Already Jackstraw had plugged our searchlight into the dry battery and handed me the lamp. I pressed the switch, and it worked: a narrow but powerful beam good for six hundred yards in normal conditions. I swung the beam to my right, then brought it slowly forward.
Whatever colours the plane may have had originally, it was impossible to distinguish any of them now. The entire fuselage was already shrouded in a sheet of thin rimed ice, dazzling to the eye, reflecting the light with the intensity, almost, of a chromed mirror. The tail unit was intact. So, too, was the fuselage for half its length, then crumpled and torn underneath, directly opposite the spot where we stood. The left wing was tilted upwards at an angle of about five degrees above the normal—the plane wasn't on such an even keel as I had first thought. From where I stood this wing blocked off my view of the front, but just above and beyond it I saw something that made me temporarily forget the urgency of my concern for those inside and stand there, stockstill, the beam trained unwaveringly on that spot.

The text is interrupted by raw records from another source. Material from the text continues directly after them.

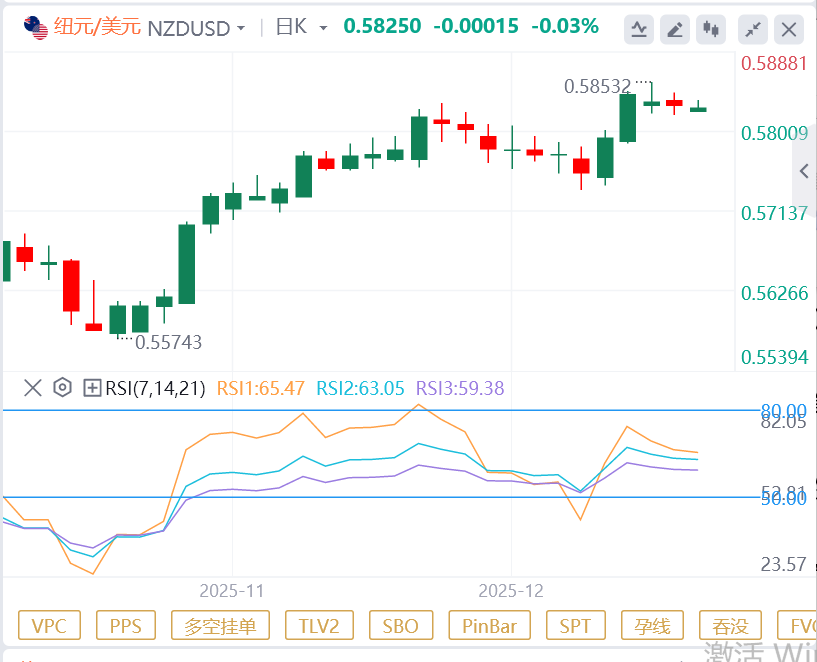The image size is (817, 662).
Task: Open the 日K timeframe dropdown
Action: coord(301,28)
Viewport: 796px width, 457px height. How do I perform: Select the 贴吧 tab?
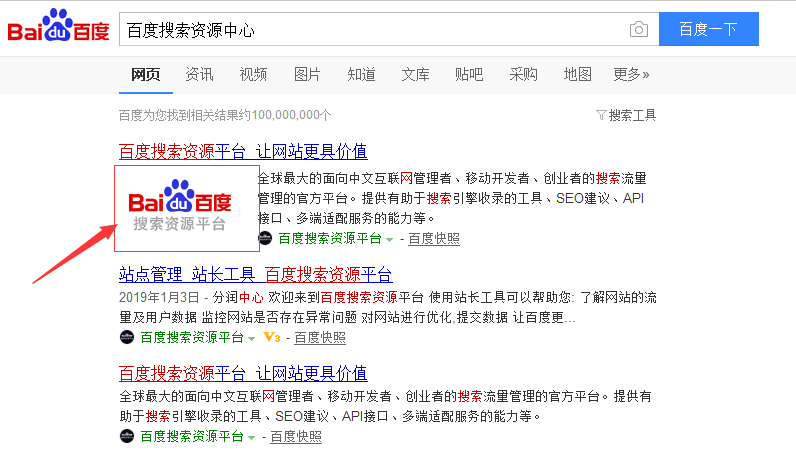pyautogui.click(x=469, y=74)
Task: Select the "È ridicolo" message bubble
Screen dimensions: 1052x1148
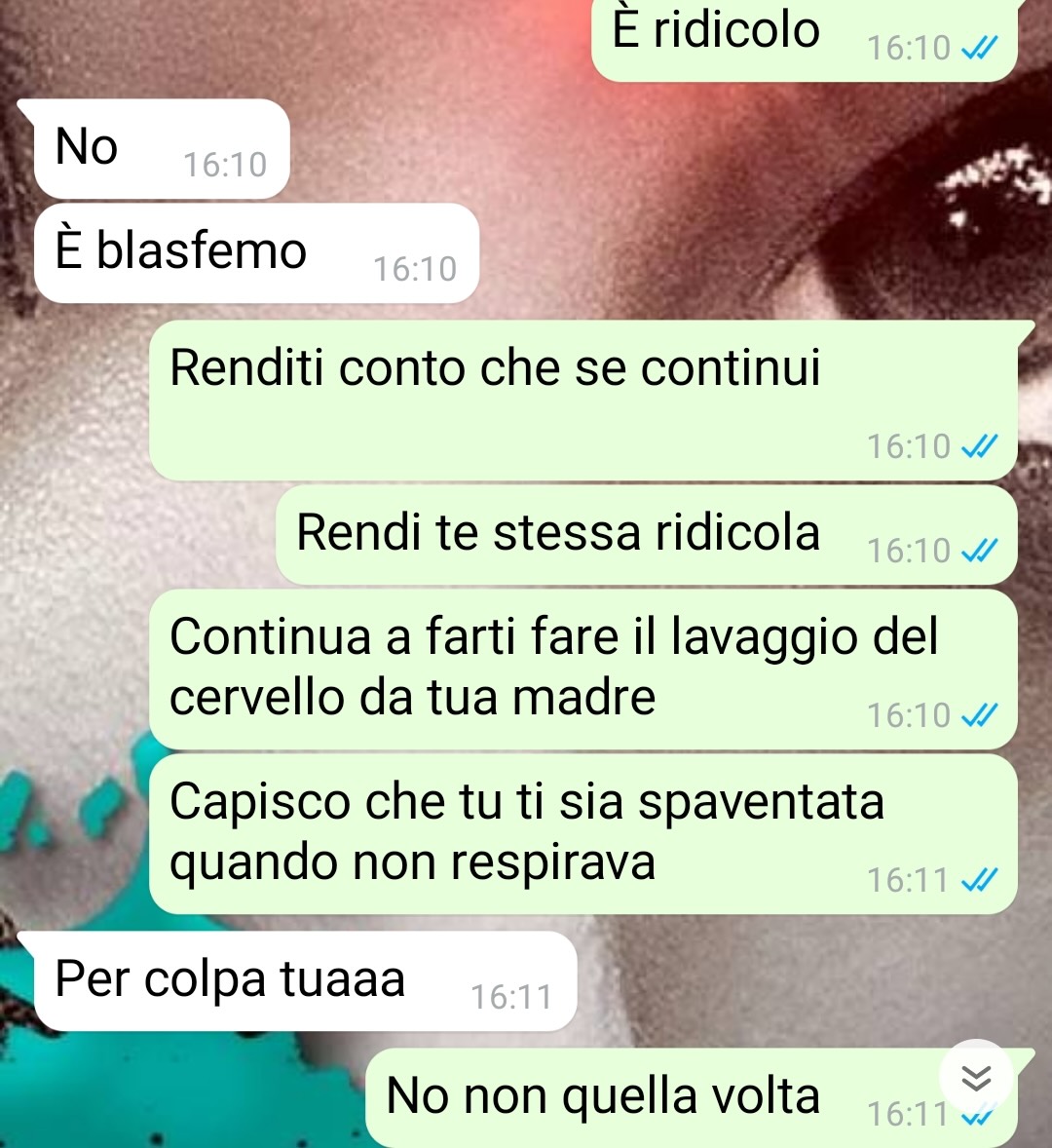Action: click(x=804, y=39)
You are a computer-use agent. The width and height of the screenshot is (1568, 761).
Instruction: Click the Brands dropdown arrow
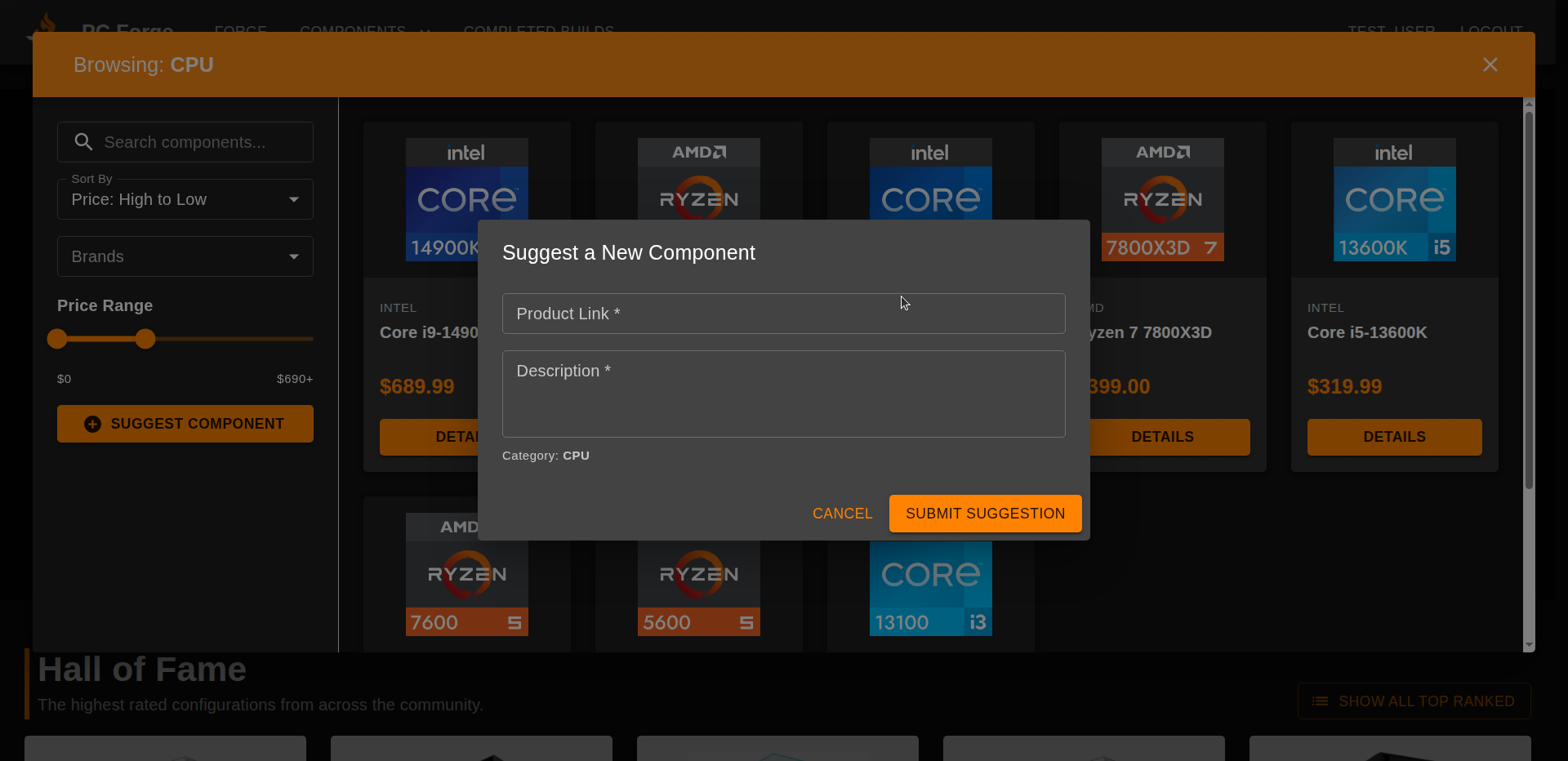[x=294, y=256]
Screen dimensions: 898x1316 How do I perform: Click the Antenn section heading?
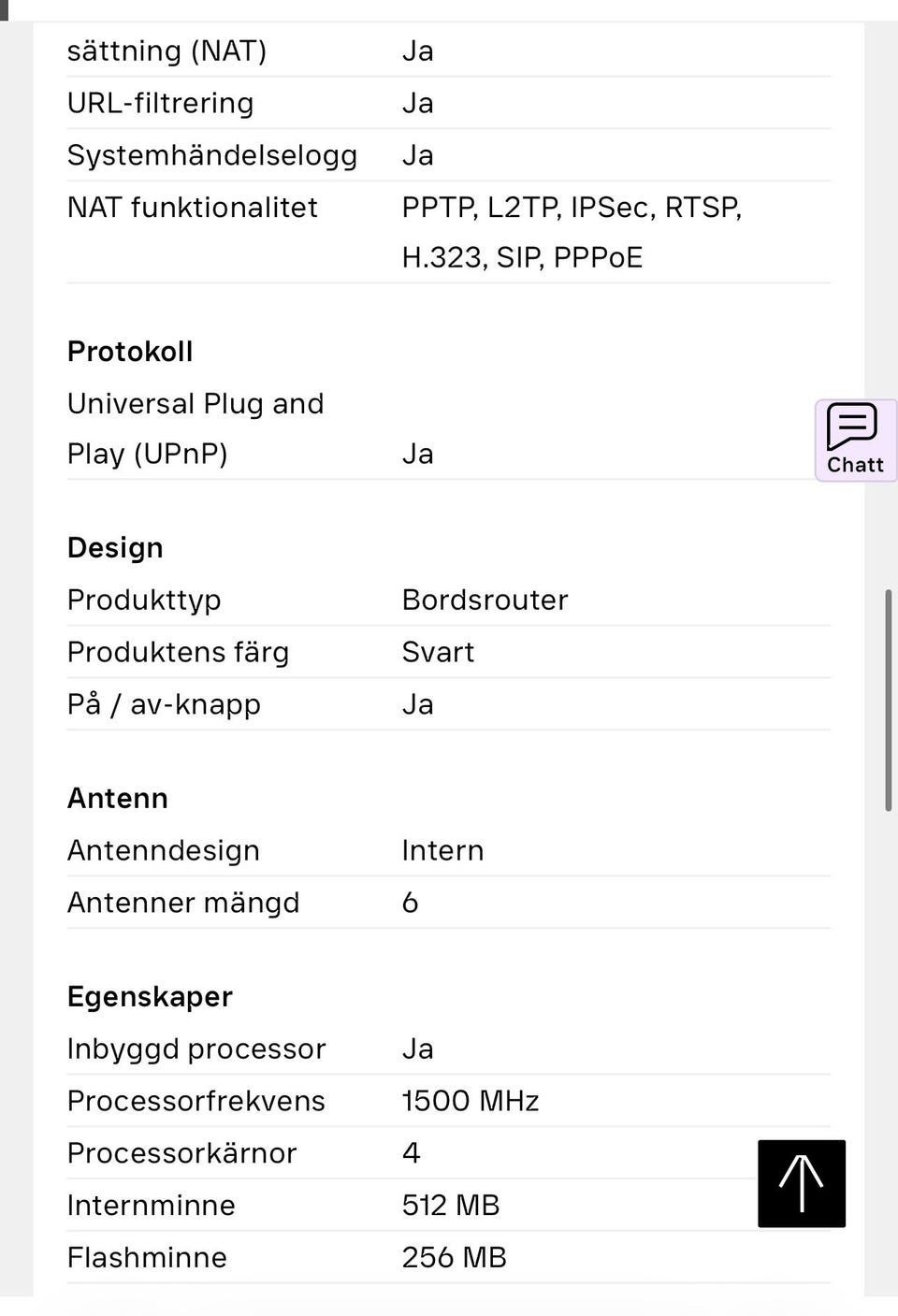[118, 799]
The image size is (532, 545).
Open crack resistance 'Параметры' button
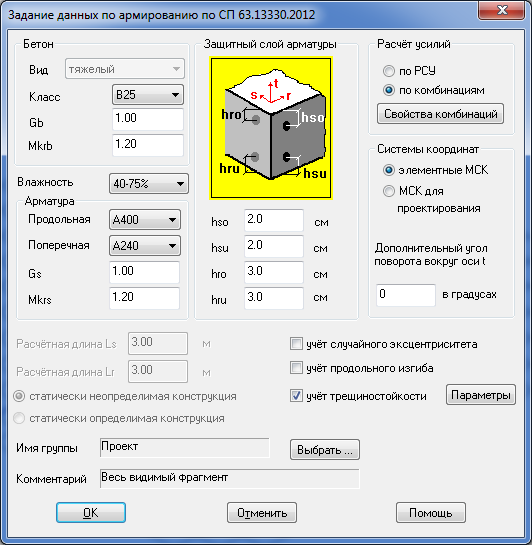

Even under the coating of ice the big bold lettering 'BOAC' was clearly visible. BOAC! What on earth was a BOAC airliner doing in this part of the world? The SAS and KLM, I knew, operated trans-Arctic flights from Copenhagen and Amsterdam to Winnipeg, Los Angeles and Vancouver via Sondre Stromfjord, about an hour and a half s flying time away to the south-west on . the west coast of Greenland, just on the Arctic Circle, and I was pretty sure that Pan American and Trans World operated reciprocal services on the same route. It was just barely possible that freak weather conditions had forced one of these planes far enough off course to account for its presence here, but if I was right about the BOAC, it just wasn't possible—
"I've found the door, Dr Mason." Jackstraw had taken my arm, jerking me out of my reverie, and was pointing to a big oval door with its lowest point just at our eye-level. "We will try these, perhaps?"